Comment Re:Ahhhh, C++ (Score 1) 757

I don't know why you want to modify strings in-place. Seems like you are complaining that it is not C-like. It would be much better if values were returned, for instance your "mystring.replace("from","to")" would not change mystring, but instead return a new string with the replacement done.

One of the biggest mistakes in std::string is that operator[] returns a non-const reference. This is so all those people raised on Visual Basic could capitalize by doing a[0]=toupper(a[0]). It also means that efficient copying of strings by using reference counts is impossible.

Making it a template just because a bunch of loonines thought that you could not do Unicode unless you made all the characters the same size was another mistake. Not only is the code unreadable and impossible to optimize, those idiots ended up with UTF-16 which is variable sized anyway. Duh.

Comment Re:Write-only code. (Score 4, Informative) 757

The sample code will copy a and b twice, once to put them in the lambda closure, and then to pass them as arguments to do_something. Some may consider this wasteful (the easiest fix is to modify do_something to take the values as const references).

This is the general problem with C++, in that the shortest code is often the slowest. Adding const references to the declaration of do_something would remove the useless extra copy. The slowness is visible in C, where you would probably allocate a structure containing the copy of a and b, and have pthread_create call a function that copies them to the arguments to do_something and calls it, then deletes the temporary structure. This is equivalent to what the C++ compiles into but all the inefficiency is visible. This is the primary complaint about C++ verses C.

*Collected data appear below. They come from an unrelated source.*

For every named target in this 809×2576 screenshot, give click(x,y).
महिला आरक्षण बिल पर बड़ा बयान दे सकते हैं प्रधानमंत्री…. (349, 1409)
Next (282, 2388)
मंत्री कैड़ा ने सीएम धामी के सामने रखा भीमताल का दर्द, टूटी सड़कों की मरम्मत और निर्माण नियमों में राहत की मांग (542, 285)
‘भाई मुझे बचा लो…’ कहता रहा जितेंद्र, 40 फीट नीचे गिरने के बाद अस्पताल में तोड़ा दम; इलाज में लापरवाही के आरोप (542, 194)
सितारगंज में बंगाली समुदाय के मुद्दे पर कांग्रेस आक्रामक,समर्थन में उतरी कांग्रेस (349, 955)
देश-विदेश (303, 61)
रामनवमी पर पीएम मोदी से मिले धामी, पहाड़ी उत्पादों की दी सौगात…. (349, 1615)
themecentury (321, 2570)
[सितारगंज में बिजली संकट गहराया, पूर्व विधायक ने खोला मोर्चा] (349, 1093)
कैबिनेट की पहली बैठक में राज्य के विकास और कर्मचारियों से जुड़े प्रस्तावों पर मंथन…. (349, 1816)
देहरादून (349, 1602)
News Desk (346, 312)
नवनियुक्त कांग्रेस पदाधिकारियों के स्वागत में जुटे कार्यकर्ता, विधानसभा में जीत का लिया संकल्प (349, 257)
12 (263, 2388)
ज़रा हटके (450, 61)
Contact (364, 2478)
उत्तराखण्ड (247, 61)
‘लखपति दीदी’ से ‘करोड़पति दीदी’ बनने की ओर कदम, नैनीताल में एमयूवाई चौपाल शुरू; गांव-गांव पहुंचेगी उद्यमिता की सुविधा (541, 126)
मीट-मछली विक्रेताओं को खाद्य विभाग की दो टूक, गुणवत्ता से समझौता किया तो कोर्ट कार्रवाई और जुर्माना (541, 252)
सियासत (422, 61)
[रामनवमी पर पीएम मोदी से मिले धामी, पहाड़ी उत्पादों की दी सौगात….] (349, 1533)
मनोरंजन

PS: I use C++ all the time and prefer it over C. But you do require a good knowledge of what it turns into, often stated in a pseudo-C, to figure out how and why things work and why slight variations (try using [&] instead of [=] in your lambda!) break in horrific ways.

Comment Re:Anybody remember framebuffer madness? (Score 1) 166

The acceleration is now accessible by the client program as it draws into it's own frame buffer. On modern systems the client program can use the GPU as a resource to compute it's own results.

Wayland mostly is providing a way of telling a central service how to combine the client's frame buffer with all the other clients into the image put on the screen.